- From: Eric Prud'hommeaux <eric@w3.org>
- Date: Tue, 16 Aug 2011 14:34:50 +0200
- To: Juan Sequeda <juanfederico@gmail.com>
- Cc: public-rdb2rdf-wg@w3.org
* Juan Sequeda <juanfederico@gmail.com> [2011-08-10 11:49-0500]
> Below is a conversation I started with Eric which involves ISSUE-64 and
> ISSUE-65.
>
> Basically there are 3 options
>
> 1) Ignore ISSUE-64 and ISSUE-65
> 2) Address ISSUE-65 and ignore ISSUE-64
> 3) Address both issues.
>
> Each of these options have advantages/disadvantages. Eric is added more
> comments on this.
>
> David, Souri,
>
> can you give me a real use-case where there is a need of multiple foreign
> keys from the same columns.
>
>
> At this moment, I'm leaning towards Option 2. Eric is leaning towards Option
> 1.
I believe Juan, Marcelo and myself now all endorse 1:
PROPOSE to close ISSUE-64 noting that the current DM definition generates triples for all foreign keys even if they are on the same columns.

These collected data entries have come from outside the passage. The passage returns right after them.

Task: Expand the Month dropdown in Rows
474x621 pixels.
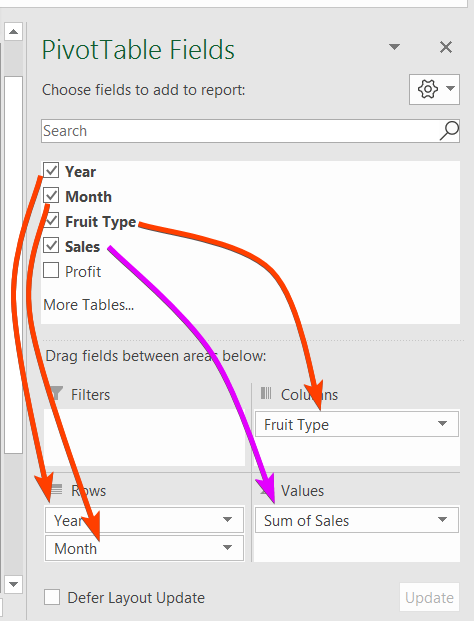Action: point(227,547)
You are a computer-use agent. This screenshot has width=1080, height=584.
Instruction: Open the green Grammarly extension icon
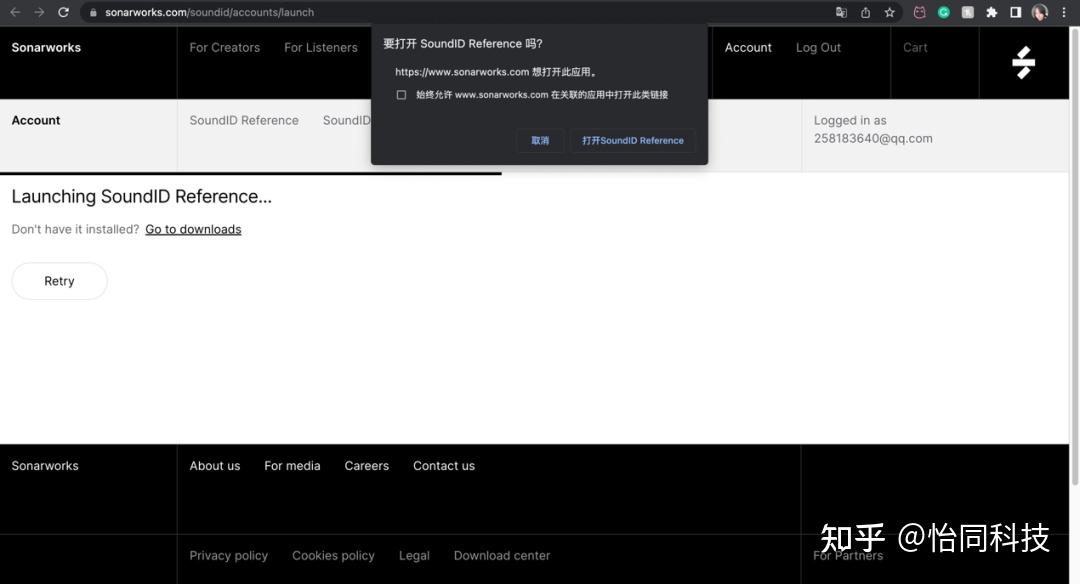pyautogui.click(x=943, y=12)
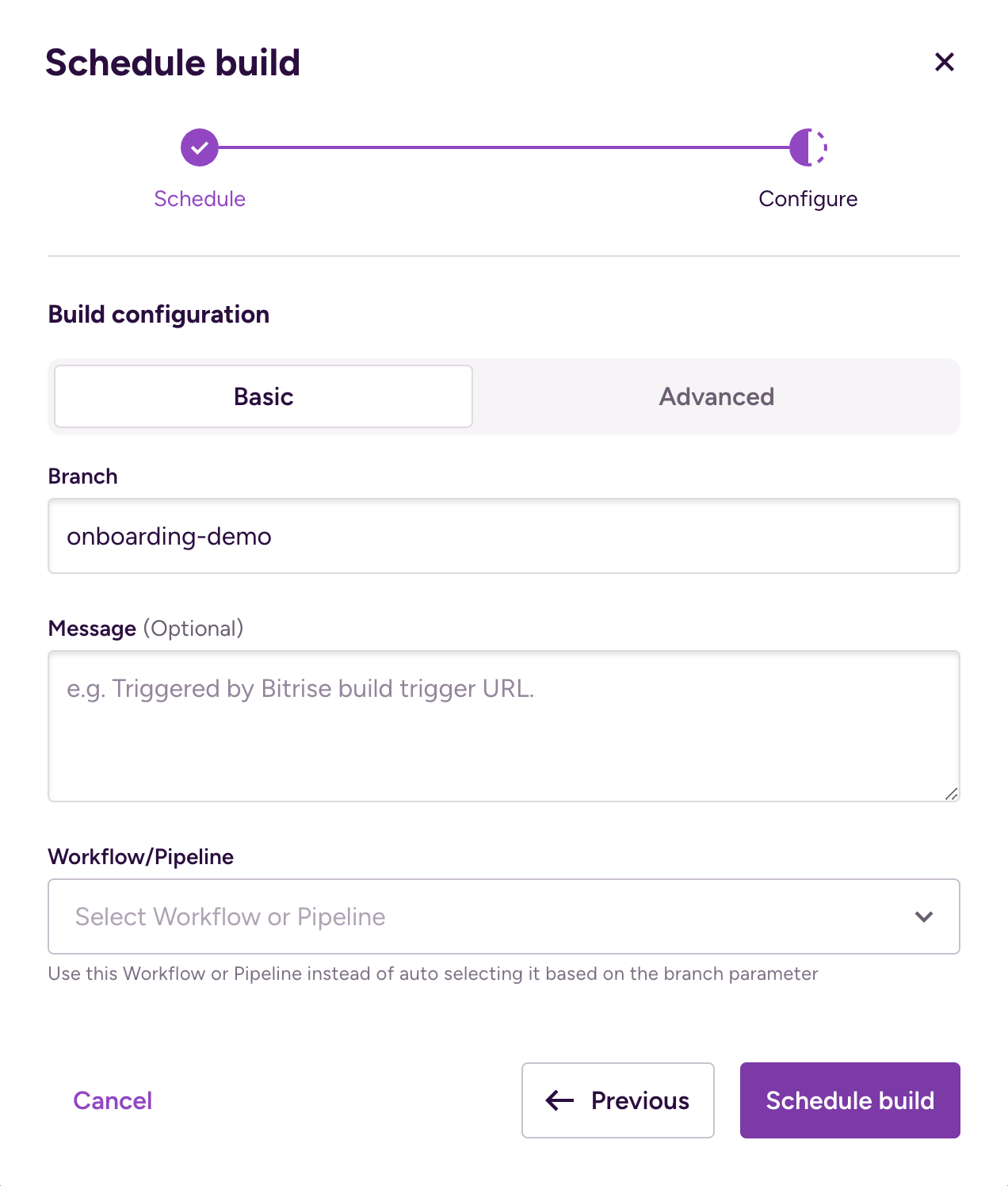The image size is (1008, 1186).
Task: Click the completed Schedule step checkmark
Action: click(200, 147)
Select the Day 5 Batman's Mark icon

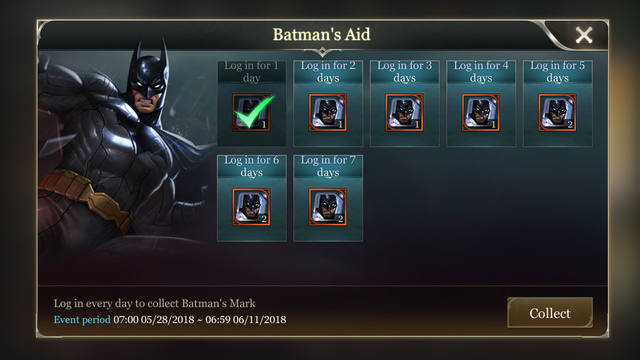point(557,113)
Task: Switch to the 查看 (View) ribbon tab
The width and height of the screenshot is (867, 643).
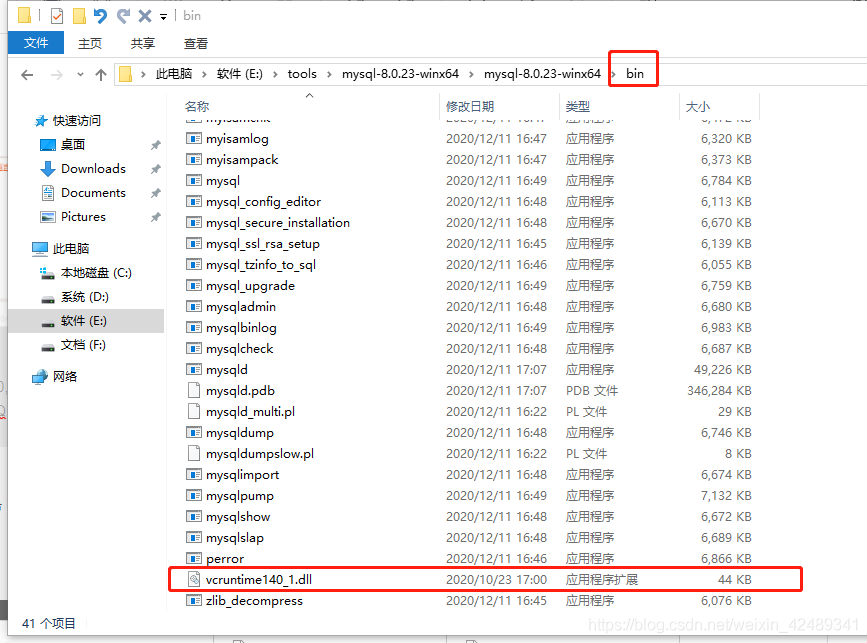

PROPOSE to close ISSUE-65 noting that attempting to unify the treatment of literal triples over unary foreign keys marginally complicates the definition <http://localhost/2001/sw/rdb2rdf/directMapping/explicitFK#definition> and either breaks the clustering of table predicates in a single namespace or introduces ','s into localnames, which are difficult to represent in SPARQL and Turtle.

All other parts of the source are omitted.